The Cosmic Plenum: Fractals, Chaos, and Cosmic Autopoiesis
In his theory of the Implicate Order, the late quantum physicist David Bohm refers to fractals in his study of the holomovement, the plenum that powers the inner universe almost in the sense of a feedback loop of unfolding-enfolding between the implicate and explicate orders of the cosmos.
Fractal geometry shows that *shapes have self-similarity at descending scales.* Fractals can be generated by iteration; they are characterized by "infinite detail, infinite length, no slope or derivative, fractional dimension and self-similarity." Basically, the "system point folds and refolds in the phase space with infinite complexity." [John Briggs and F. David Peat, TURBULENT MIRROR, Harper & Row, 1989. p. 95]
Benoit Mandelbrot, one of the world's mathematical giants on fractals, said that "fractal shapes of great complexity can be obtained merely by repeating a simple geometric transformation, and small changes in parameters of that transformation provokes global changes." In essence--through a predictable, orderly process the "simple iteration appears to liberate the complexity hidden within it, thus giving access to creative potential." [Ibid, p. 104]

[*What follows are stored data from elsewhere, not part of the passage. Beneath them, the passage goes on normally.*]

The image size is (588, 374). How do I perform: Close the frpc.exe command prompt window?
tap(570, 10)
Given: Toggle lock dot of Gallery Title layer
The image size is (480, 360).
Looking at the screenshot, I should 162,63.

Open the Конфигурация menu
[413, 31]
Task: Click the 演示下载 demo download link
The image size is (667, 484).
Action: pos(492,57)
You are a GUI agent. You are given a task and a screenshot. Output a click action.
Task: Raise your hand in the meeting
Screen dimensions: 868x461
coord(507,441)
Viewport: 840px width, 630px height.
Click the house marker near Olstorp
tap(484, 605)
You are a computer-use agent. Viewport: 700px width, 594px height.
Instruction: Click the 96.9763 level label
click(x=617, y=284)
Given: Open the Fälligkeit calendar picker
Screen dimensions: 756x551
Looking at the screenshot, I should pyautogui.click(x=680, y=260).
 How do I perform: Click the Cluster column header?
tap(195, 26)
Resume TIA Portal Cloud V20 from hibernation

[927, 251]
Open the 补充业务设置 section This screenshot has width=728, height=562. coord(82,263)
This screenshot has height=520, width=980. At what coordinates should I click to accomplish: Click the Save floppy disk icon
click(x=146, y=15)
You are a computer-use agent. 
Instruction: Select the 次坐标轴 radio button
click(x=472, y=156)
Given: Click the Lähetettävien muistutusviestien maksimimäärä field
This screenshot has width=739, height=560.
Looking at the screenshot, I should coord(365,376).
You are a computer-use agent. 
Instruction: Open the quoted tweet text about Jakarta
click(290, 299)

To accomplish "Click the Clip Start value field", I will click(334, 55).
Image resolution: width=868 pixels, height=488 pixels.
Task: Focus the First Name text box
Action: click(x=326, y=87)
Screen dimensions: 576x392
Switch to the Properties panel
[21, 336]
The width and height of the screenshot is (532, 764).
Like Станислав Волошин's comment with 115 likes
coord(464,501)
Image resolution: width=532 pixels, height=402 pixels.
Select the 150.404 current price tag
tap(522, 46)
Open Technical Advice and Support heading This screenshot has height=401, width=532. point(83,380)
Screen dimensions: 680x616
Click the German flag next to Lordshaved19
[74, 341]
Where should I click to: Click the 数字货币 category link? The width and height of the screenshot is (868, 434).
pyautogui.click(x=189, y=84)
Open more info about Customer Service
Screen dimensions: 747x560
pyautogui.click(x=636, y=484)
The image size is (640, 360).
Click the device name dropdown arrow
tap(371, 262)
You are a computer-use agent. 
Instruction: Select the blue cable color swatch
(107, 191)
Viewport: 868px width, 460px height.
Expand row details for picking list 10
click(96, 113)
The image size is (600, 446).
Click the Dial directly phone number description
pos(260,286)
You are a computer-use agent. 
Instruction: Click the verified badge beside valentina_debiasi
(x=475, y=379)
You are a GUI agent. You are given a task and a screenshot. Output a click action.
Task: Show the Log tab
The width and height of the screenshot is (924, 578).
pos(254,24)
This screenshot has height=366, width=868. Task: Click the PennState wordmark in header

Thus, in that misnomer called chaos theory, mathematicians and physicists have discovered an *underlying order,* a kind of memory operating in non-linear, evolving systems. Fractal geometry illustrates that shapes have self-similarity at descending scales. In other words, the form, the *information,* is enfolded--already present in the depths of the cosmos. So this is reminiscent of the Implicate Order. Iteration liberates the complexity hidden within it. It is not dissimilar to Bohm's law of holonomy: a "movement in which new wholes are emerging." [David Bohm, WHOLENESS AND THE IMPLICATE ORDER, Ark Paperbacks, 1983, pp. 156-157.]
Just as a matter of interest, a few years back I had the occasion to attend a fractals lecture/slide presentation by Mandelbrot himself. A great big, fun fellow--he showed computer-generated slides of fractal iterations, of same patterns moving into micro-infinity. Then he did something curiously wonderful!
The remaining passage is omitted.